In the rows below, swap "At what coordinates should I click to accomplish" for "Which point should I click to accomplish" wherever it occurs and keep every other part of the lines unchanged.
>> Begin MATERIALS PROVIDED
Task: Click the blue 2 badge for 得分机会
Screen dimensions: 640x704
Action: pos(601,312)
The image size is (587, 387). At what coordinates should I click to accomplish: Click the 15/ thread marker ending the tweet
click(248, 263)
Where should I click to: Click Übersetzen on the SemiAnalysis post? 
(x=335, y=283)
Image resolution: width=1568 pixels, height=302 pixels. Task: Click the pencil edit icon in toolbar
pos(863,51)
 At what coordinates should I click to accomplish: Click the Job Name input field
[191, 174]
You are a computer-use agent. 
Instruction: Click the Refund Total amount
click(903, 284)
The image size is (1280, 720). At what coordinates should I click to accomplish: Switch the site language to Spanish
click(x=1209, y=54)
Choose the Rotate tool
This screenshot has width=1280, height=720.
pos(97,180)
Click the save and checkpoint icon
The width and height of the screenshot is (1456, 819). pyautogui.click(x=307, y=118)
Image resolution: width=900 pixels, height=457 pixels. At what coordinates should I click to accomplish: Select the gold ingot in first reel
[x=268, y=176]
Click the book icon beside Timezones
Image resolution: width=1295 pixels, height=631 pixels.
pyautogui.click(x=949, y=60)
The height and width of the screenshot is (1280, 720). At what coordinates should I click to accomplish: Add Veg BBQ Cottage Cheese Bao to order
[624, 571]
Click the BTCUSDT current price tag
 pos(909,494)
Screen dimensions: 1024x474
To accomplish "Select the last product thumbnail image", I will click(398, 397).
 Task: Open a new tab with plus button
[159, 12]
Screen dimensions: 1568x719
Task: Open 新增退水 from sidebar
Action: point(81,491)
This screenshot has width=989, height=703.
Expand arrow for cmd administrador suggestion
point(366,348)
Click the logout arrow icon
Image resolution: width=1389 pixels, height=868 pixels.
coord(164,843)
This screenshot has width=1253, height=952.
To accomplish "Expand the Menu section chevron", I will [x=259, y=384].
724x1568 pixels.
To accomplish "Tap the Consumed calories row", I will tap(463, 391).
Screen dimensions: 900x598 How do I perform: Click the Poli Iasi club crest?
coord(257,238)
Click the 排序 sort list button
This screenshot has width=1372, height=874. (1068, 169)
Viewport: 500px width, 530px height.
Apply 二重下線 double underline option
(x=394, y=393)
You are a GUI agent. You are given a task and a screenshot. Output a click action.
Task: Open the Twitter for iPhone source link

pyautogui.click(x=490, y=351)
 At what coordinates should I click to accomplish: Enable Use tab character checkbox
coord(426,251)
>> End MATERIALS PROVIDED
[OUTPUT OF THE EXERCISE]
Task: Click the blue 2 badge for 得分机会
Screen dimensions: 640x704
Action: pos(601,312)
The image size is (587, 387). Which point should I click to accomplish: Click the 15/ thread marker ending the tweet
click(248, 263)
Where should I click to: Click Übersetzen on the SemiAnalysis post? 
(x=335, y=283)
Image resolution: width=1568 pixels, height=302 pixels. Task: Click the pencil edit icon in toolbar
pos(863,51)
 Which point should I click to accomplish: Click the Job Name input field
[191, 174]
You are a computer-use agent. 
Instruction: Click the Refund Total amount
click(903, 284)
The image size is (1280, 720). Which point should I click to accomplish: Switch the site language to Spanish
click(x=1209, y=54)
Choose the Rotate tool
This screenshot has width=1280, height=720.
pos(97,180)
Click the save and checkpoint icon
The width and height of the screenshot is (1456, 819). pyautogui.click(x=307, y=118)
Image resolution: width=900 pixels, height=457 pixels. Which point should I click to accomplish: Select the gold ingot in first reel
[x=268, y=176]
Click the book icon beside Timezones
Image resolution: width=1295 pixels, height=631 pixels.
pyautogui.click(x=949, y=60)
The height and width of the screenshot is (1280, 720). Which point should I click to accomplish: Add Veg BBQ Cottage Cheese Bao to order
[624, 571]
Click the BTCUSDT current price tag
 pos(909,494)
Screen dimensions: 1024x474
To accomplish "Select the last product thumbnail image", I will click(398, 397).
 Task: Open a new tab with plus button
[159, 12]
Screen dimensions: 1568x719
Task: Open 新增退水 from sidebar
Action: point(81,491)
This screenshot has width=989, height=703.
Expand arrow for cmd administrador suggestion
point(366,348)
Click the logout arrow icon
Image resolution: width=1389 pixels, height=868 pixels.
coord(164,843)
This screenshot has width=1253, height=952.
To accomplish "Expand the Menu section chevron", I will [x=259, y=384].
724x1568 pixels.
To accomplish "Tap the Consumed calories row", I will tap(463, 391).
Screen dimensions: 900x598 How do I perform: Click the Poli Iasi club crest?
coord(257,238)
Click the 排序 sort list button
This screenshot has width=1372, height=874. (1068, 169)
Viewport: 500px width, 530px height.
Apply 二重下線 double underline option
(x=394, y=393)
You are a GUI agent. You are given a task and a screenshot. Output a click action.
Task: Open the Twitter for iPhone source link

pyautogui.click(x=490, y=351)
 Which point should I click to accomplish: Enable Use tab character checkbox
coord(426,251)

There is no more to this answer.